Leonardo DiCaprio sofre menos em “Titanic”, em que morre de frio num mar gelado após um naufrágio, que em “O Regresso”. Sofre menos em “O Homem da Máscara de Ferro”, em que passa anos preso com uma máscara na cara a mando de seu próprio irmão, que em “O Regresso”. Sofre menos em “Romeu + Julieta”, em que se mata ao achar que sua mulher morreu, que em “O Regresso”. DiCaprio quase sempre sofre nos filmes, mas nada se compara a “O Regresso”, que estreia nesta quinta (4). Em mais de duas horas e meia, seu personagem, Hugh Glass é atacado por um urso, abandonado pelos companheiros, quase morre sufocado, afogado, esfaqueado, alvejado por flechas e a lista só cresce.

Fica difícil saber o quanto do que se vê é atuação e o quanto é sofrimento real — o ator disse em entrevistas que realmente comeu fígado cru de bisão, dormiu em carcaças de animal, entrou em rios congelados e quase teve hipotermia mais de uma vez. Com meia dúzia de falas no filme todo, DiCaprio não demonstra tantas nuances quanto em outros trabalhos.

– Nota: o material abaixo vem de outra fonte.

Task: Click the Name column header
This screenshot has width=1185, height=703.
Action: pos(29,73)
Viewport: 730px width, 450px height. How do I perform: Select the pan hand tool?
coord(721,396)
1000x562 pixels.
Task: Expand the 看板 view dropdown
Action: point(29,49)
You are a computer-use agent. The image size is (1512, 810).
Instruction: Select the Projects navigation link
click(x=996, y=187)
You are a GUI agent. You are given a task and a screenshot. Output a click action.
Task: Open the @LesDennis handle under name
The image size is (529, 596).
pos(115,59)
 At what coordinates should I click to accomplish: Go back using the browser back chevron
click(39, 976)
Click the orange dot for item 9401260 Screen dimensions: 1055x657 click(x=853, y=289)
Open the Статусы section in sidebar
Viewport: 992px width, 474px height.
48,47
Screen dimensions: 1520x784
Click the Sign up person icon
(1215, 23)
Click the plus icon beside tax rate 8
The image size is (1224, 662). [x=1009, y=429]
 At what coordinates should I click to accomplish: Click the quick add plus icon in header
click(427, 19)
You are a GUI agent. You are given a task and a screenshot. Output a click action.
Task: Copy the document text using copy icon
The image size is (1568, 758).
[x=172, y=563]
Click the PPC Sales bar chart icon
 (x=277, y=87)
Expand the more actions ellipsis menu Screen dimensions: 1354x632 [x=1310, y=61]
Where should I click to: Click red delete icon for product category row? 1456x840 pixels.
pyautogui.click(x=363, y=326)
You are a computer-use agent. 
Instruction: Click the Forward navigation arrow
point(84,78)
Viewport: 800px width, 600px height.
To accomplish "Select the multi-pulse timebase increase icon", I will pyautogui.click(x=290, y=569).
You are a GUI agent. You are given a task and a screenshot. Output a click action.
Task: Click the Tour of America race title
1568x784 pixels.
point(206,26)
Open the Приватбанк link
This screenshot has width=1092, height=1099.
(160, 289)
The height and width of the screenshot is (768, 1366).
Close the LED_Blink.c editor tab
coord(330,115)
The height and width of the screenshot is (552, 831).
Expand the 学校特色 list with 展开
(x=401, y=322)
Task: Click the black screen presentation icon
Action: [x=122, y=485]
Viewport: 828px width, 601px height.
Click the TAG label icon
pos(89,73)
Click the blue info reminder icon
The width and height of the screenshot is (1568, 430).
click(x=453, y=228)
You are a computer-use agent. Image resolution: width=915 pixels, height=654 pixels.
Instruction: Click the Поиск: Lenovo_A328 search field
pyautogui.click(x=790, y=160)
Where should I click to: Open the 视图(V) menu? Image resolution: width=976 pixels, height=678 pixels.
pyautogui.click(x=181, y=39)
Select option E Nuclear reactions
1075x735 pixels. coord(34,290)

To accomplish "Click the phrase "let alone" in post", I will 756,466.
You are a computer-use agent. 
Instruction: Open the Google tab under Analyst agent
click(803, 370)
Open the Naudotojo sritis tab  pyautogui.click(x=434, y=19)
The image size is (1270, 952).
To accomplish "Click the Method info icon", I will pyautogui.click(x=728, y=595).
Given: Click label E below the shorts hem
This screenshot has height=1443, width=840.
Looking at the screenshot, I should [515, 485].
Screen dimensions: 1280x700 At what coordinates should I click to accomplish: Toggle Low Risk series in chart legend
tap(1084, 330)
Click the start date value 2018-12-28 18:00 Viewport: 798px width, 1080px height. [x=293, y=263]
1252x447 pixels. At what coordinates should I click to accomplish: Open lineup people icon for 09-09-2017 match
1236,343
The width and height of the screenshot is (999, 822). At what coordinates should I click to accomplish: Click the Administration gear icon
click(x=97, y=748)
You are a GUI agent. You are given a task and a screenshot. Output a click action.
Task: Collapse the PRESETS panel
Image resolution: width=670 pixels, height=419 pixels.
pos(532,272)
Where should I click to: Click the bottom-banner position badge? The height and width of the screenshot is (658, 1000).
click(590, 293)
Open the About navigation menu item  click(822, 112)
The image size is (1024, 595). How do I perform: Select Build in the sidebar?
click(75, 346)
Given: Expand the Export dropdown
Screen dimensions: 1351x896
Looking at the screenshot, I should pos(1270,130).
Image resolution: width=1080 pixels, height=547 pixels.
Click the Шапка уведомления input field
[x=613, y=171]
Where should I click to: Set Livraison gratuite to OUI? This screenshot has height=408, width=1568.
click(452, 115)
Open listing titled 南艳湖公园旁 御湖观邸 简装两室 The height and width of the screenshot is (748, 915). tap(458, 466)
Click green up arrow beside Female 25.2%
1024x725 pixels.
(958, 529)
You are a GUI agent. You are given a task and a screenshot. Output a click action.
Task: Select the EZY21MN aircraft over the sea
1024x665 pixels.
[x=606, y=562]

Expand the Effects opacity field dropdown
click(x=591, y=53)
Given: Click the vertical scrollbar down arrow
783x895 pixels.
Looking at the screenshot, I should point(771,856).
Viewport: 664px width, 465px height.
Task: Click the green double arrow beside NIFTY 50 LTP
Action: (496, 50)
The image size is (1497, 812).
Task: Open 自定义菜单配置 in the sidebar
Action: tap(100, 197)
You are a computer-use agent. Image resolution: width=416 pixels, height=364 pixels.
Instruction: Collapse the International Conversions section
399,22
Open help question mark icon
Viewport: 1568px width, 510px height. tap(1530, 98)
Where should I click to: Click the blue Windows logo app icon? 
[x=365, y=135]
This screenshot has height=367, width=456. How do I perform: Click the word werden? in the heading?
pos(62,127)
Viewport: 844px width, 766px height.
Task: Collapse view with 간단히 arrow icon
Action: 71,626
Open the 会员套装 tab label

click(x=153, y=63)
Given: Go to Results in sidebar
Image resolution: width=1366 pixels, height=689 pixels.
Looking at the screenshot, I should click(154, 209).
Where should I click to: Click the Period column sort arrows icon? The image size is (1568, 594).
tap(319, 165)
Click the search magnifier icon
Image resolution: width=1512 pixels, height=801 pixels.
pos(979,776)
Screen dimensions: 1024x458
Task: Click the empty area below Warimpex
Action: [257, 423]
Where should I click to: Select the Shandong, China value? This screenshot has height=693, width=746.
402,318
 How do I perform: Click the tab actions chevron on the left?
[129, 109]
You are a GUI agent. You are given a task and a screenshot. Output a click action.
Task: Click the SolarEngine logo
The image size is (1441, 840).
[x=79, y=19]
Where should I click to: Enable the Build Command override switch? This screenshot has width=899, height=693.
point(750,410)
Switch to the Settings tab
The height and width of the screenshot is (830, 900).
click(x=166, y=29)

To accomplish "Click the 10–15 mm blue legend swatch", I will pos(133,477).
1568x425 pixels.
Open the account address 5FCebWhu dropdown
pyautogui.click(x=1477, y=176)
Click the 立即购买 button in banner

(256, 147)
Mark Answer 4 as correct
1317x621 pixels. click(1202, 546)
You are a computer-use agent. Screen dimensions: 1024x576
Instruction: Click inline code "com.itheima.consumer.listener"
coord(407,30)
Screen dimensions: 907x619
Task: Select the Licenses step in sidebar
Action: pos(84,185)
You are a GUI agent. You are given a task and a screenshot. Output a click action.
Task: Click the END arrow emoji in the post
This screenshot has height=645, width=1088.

Hugh Glass não tem o charme de Jack, de “Titanic”, ou o humor de Jordan Belfort, de “O Lobo de Wall Street”. É só dor e sofrimento, dor e sofrimento. Como o Oscar tende a recompensar os atores por esforço e comprometimento, DiCaprio finalmente deve levar o prêmio e acabar com as piadas, apesar de ter tido outras performances mais, digamos, interessantes no passado.

Mas, como história, “O Regresso” não é nada demais. Tanto que tem o maior número de indicações ao Oscar, disputando 12 categorias, mas roteiro não é uma delas. Hugh Glass faz parte de um grupo de americanos caçadores e vendedores de peles, até ser atacado por um urso que o vê como ameaça a seus filhotes. Todo machucado e sem poder falar, Glass é abandonado pelos companheiros, que deixam um pequeno grupo encabeçado por Fitzgerald (Tom Hardy) com ele para que seja enterrado quando finalmente morrer. Só que Fitzgerald não está a fim de esperar: ele enterra o companheiro vivo e parte sem olhar para trás.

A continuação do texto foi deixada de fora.